EXERCISE BRIEF >>
In the blog post about the Junior Achievement volunteer training, who plays the "buyers" at the Green Trade fair?

USA Pavilion Student Ambassador from the University of Southern California, now serving at the 2010 Shanghai World Expo
September 6, 2010

Junior Achievers                                                          September 5, 2010

Last night, I went to a Junior Achievement volunteer training session in preparation for the JA Green Innovation Challenge. What is this JA business all about, you may wonder. In short, JA stands for Junior Achievement, a global non-profit organization that focuses on helping elementary and junior-school age children foster skills applicable to the “real world” of business and finance. The idea is to bring learning beyond the classroom and encourage students from an early age to develop a set of creative and entrepreneurial practices that will carry on with them later in life.

The event in particular consists of a “Green Trade” fair and presentation that teams of local schoolchildren participate in. Each team invents a product and business plan to market said product. The goal is to create something that will be economically feasible to produce and sell, but to also have an environmentally conscious element to it. During the trade fair students will market their product to “buyers” (CEOs or high level executives of sponsoring companies); essentially being salespeople for their product. During the presentation portion students provide a short and entertaining explanation—in commercial, song, speech, whatever format you might think of—about the various characteristics of their product. A third part gives team leaders, “little CEOs,” an opportunity to meet with real CEOs of sponsoring companies.

Our job as USAP volunteers is to serve as mentors to these students. We are supposed to provide suggestions and ideas on ways they can improve their product—especially when it comes to incorporating a “green” element into it, and also encourage them when it comes to pitching their product and speaking in front of an audience. Mentorship can also be as simple as coaching them on how to greet important people like CEO’s—things to say, tips on how to behave, and so on. It requires us to work closely with the teachers of the students because although they are an essential part of their education, we act as valuable (hopefully) supplements to the students’ learning experiences.

SUPPLIED INFORMATION >>
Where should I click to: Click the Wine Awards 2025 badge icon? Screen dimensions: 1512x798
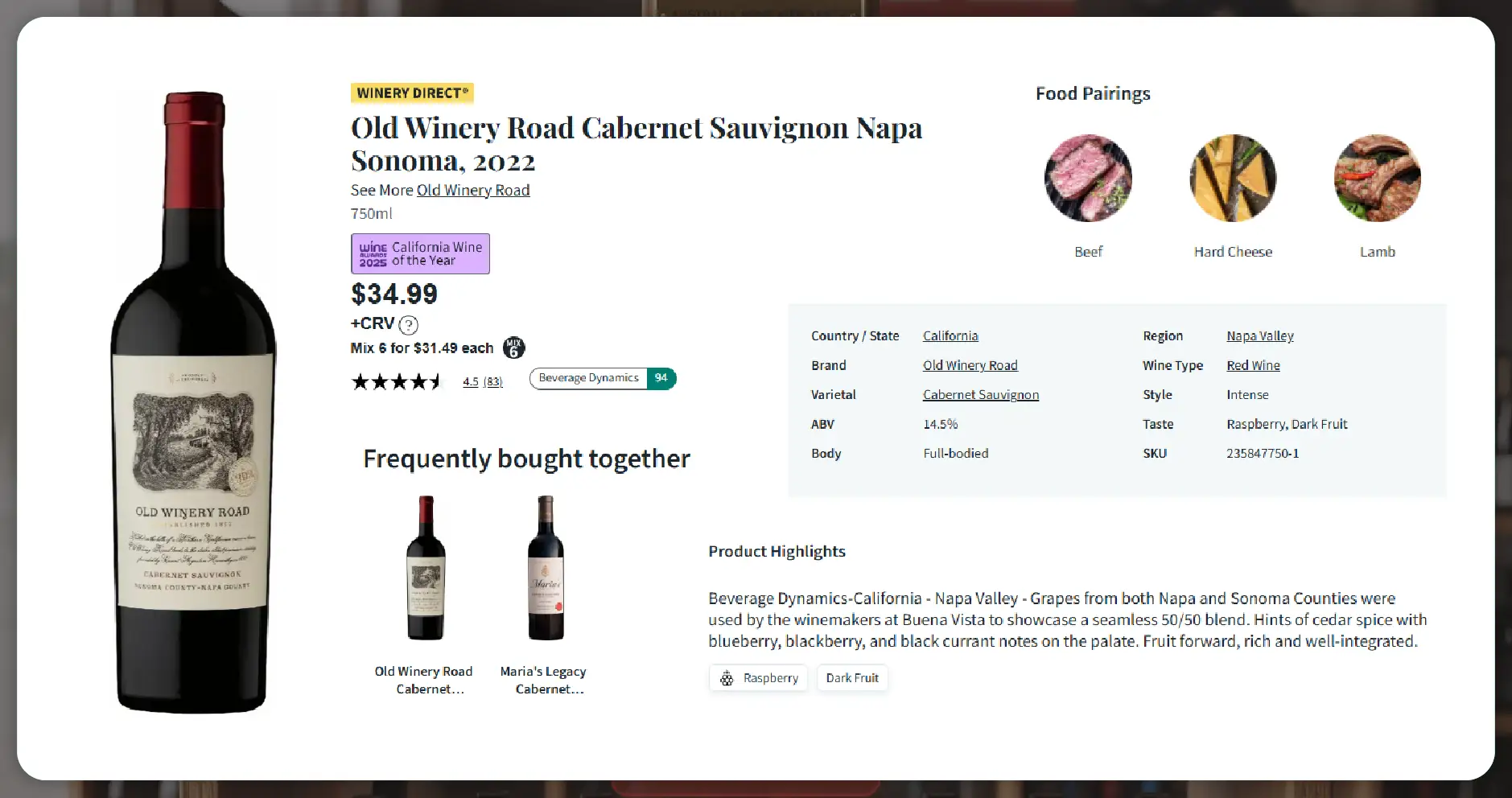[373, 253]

* * *

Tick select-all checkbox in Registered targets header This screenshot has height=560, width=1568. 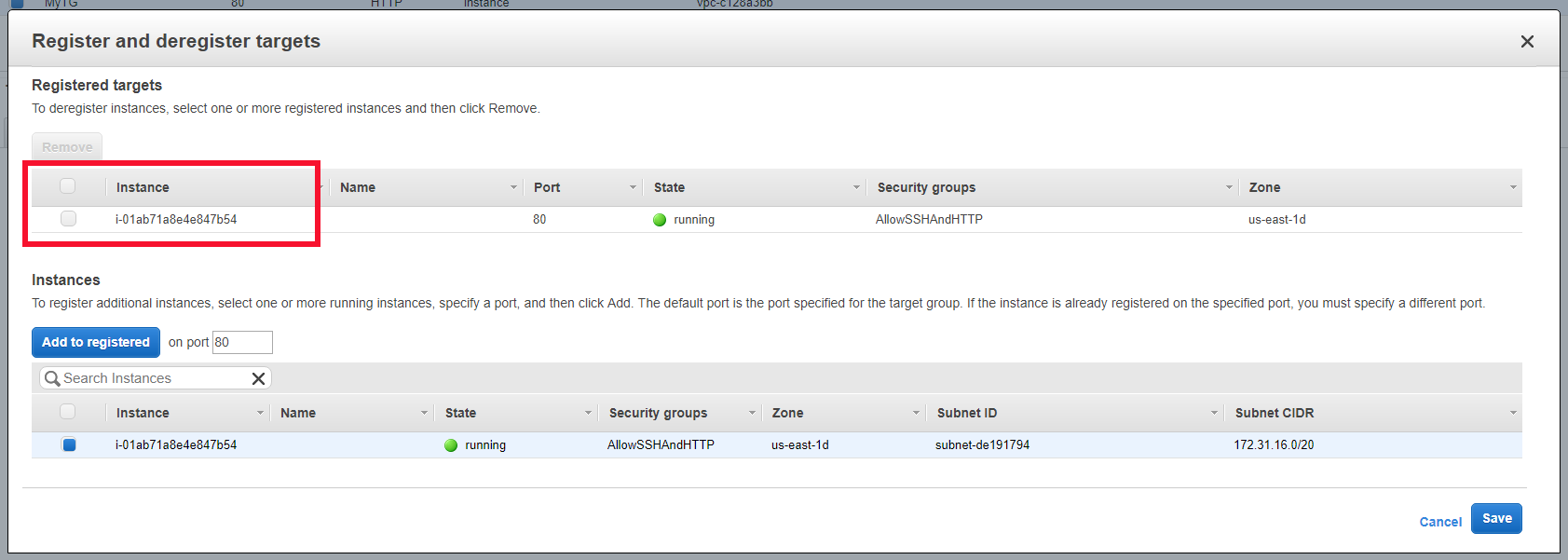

RESULT OF THE EXERCISE >>
CEOs or high-level executives of sponsoring companies.